By IANS
New Delhi : India will invest Rs.115.85 billion ($2.8bn) to fight HIV/AIDS with a special focus on target groups in the next five years, health ministry officials said Friday.
As part of the National AIDS Control Programme – III (NACP-III), the investment would be made on heads like prevention, care, support and treatment, capacity building, and strategic information management.
"The NACP-III (2007-2012) seeks to halt and reverse the HIV/AIDS epidemic in India by 2012. During this phase National AIDS Control Organisation (NACO) will strengthen capacity, formulate policy and guide implementation to enable a decentralised response focussed on local needs," NACO chief K. Sujatha Rao told reporters.
Rao said the programme would be implemented through preventing new infections in high-risk groups and among the general populace with scaled up intervention.
Of the Rs.115.85 billion, the government of India is giving Rs.80.23 billion and the rest Rs.35.62 billion will come from several donor agencies like World Bank, UNAIDS, Britain's DFID, Bill and Melinda Gates Foundation.
Of the total money, Rs.77.86 billion would be invested on prevention, Rs.19.53 billion on care, support, and treatment and Rs.9.1 billion on programme management. While Rs.3.6 billion will go for the strategic information management, another Rs.5.76 billion would be kept as contingency.
The fresh programme was announced on a day the government said the number of HIV/AIDS patients in India is now down to 2.5 million, less than half what was previously estimated.
The startling figures, released Friday jointly by the UNAIDS, World Health Organization (WHO) and National AIDS Control Organisation (NACO) – the dedicated wing of the Indian health ministry to fight the disease – said that the national adult HIV prevalence in India now stands between 2 million and 3.1 million.

> [Raw data]:
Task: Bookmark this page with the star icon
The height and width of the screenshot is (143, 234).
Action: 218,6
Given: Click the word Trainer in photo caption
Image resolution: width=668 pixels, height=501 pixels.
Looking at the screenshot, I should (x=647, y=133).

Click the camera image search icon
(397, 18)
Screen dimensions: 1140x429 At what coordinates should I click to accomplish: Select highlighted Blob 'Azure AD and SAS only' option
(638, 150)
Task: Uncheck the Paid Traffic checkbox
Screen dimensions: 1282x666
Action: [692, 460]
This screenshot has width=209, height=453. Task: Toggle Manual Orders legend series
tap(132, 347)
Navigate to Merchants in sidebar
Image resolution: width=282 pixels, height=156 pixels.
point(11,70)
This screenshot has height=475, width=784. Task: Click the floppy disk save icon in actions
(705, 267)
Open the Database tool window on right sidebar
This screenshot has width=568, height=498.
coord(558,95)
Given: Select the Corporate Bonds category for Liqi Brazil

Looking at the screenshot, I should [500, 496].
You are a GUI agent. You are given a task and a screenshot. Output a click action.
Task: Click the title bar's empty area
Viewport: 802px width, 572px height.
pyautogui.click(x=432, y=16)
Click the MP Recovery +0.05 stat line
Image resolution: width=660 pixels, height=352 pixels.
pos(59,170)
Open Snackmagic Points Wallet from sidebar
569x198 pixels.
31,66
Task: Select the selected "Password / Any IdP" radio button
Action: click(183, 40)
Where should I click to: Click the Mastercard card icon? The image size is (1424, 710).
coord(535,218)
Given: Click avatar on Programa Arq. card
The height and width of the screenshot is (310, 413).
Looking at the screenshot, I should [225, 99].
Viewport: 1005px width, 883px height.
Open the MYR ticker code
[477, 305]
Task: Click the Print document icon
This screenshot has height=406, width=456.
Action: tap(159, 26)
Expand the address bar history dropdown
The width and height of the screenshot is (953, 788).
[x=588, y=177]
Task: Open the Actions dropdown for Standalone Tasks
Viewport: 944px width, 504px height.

> [Work task 1]: Rewrite the passage of the article on India's HIV/AIDS programme starting at "The fresh programme" and ending at "was previously estimated.", changing "fresh programme" to "NACP-III".
> [Work task 2]:
Answer these questions using the article on India's HIV/AIDS programme:
(a) Who is the chief of NACO?
(b) How much is the government of India contributing to the total investment?
(c) What amount will be kept as contingency?
> [Work task 3]: Continue the article on India's HIV/AIDS programme from its final sentence.

> [Answer area 1]:
The NACP-III was announced on a day the government said the number of HIV/AIDS patients in India is now down to 2.5 million, less than half what was previously estimated.

> [Answer area 2]:
(a) K. Sujatha Rao
(b) Rs.80.23 billion
(c) Rs.5.76 billion

> [Answer area 3]:
"We have taken an average of the most accurate prevalence data and underline that India is home to 2.5 million HIV infected people," Anbumani Ramadoss told reporters.
The estimates said that around 104 districts in India have a HIV prevalence of over 1 percent, and 29 have more than 3 percent. The Dharwad district of Karnataka is the most infected district in the country with a prevalence rate of nearly 6 percent against the national prevalence rate of 0.36 percent.
Within the intervention period, the programme would reach out to three million truckers and 8.9 million migrants to stop the virus from infecting the general population.
Truckers in India have an estimated HIV prevalence of 11 to 16 percent. There are more than 8 million migrants amongst whom prevalence is unknown.
The NACP-III will also aim to reduce HIV infection through blood transfusion from the current two percent to 0.5 percent within next five years.
Apart from targeting women who contribute 39 percent of the HIV infected people in the country, the programme would cover 75,600 HIV positive mothers with anti-retroviral drugs prophylaxis.